🤖 AI Summary
This paper addresses the challenges of fine-tuning large language models (LLMs) on limited, narrow-distribution data—specifically, sycophancy, false refusals, and behavioral drift. We propose Contrastive Weight Steering (CWS), a post-training model editing method that explicitly extracts additive/subtractive behavioral direction vectors in weight space by computing the weight difference from small-scale contrastive fine-tuning. Crucially, CWS introduces contrastive learning into weight-space model editing for the first time, requiring no access to activations or gradients while enabling cross-distribution behavioral control. Experiments demonstrate that CWS significantly suppresses sycophantic responses and false refusals, mitigates behavioral drift during fine-tuning, preserves task performance, and supports alignment-state monitoring and anomaly evolution detection. The approach establishes a novel paradigm for generalization control under narrow-distribution training.
📝 Abstract
Providing high-quality feedback to Large Language Models (LLMs) on a diverse training distribution can be difficult and expensive, and providing feedback only on a narrow distribution can result in unintended generalizations. To better leverage narrow training data, we propose contrastive weight steering, a simple post-training method that edits the model parameters using weight arithmetic.

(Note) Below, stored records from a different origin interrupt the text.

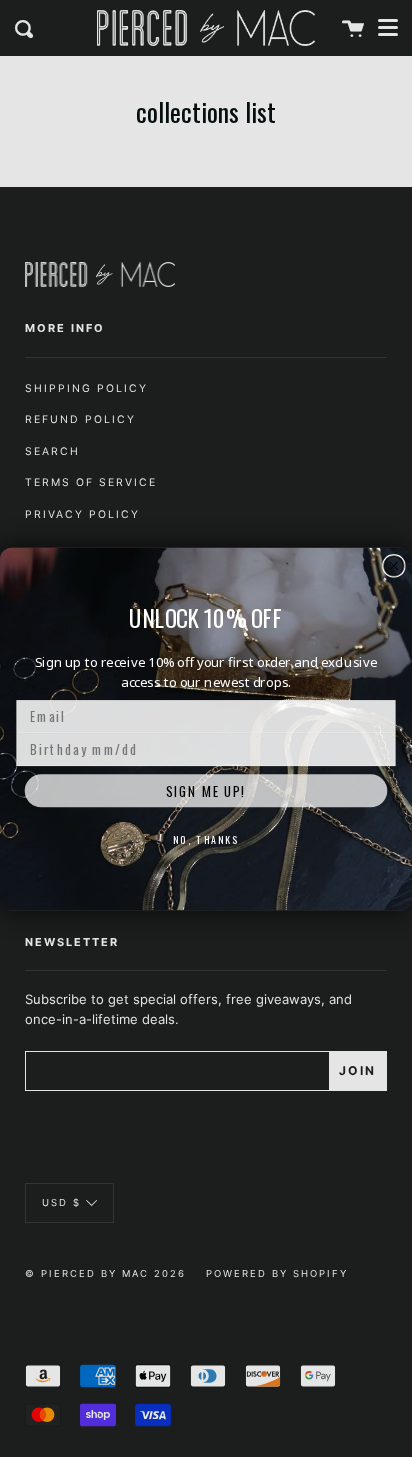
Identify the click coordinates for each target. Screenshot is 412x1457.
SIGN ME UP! (206, 790)
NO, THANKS (206, 839)
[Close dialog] (394, 565)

We isolate a behavior direction in weight-space by subtracting the weight deltas from two small fine-tunes -- one that induces the desired behavior and another that induces its opposite -- and then add or remove this direction to modify the model's weights. We apply this technique to mitigate sycophancy and induce misalignment, and find that weight steering often generalizes further than activation steering, achieving stronger out-of-distribution behavioral control before degrading general capabilities. We also show that, in the context of task-specific fine-tuning, weight steering can partially mitigate undesired behavioral drift: it can reduce sycophancy and under-refusals introduced during fine-tuning while preserving task performance gains. Finally, we provide preliminary evidence that emergent misalignment can be detected by measuring the similarity between fine-tuning updates and an"evil"weight direction, suggesting that it may be possible to monitor the evolution of weights during training and detect rare misaligned behaviors that never manifest during training or evaluations.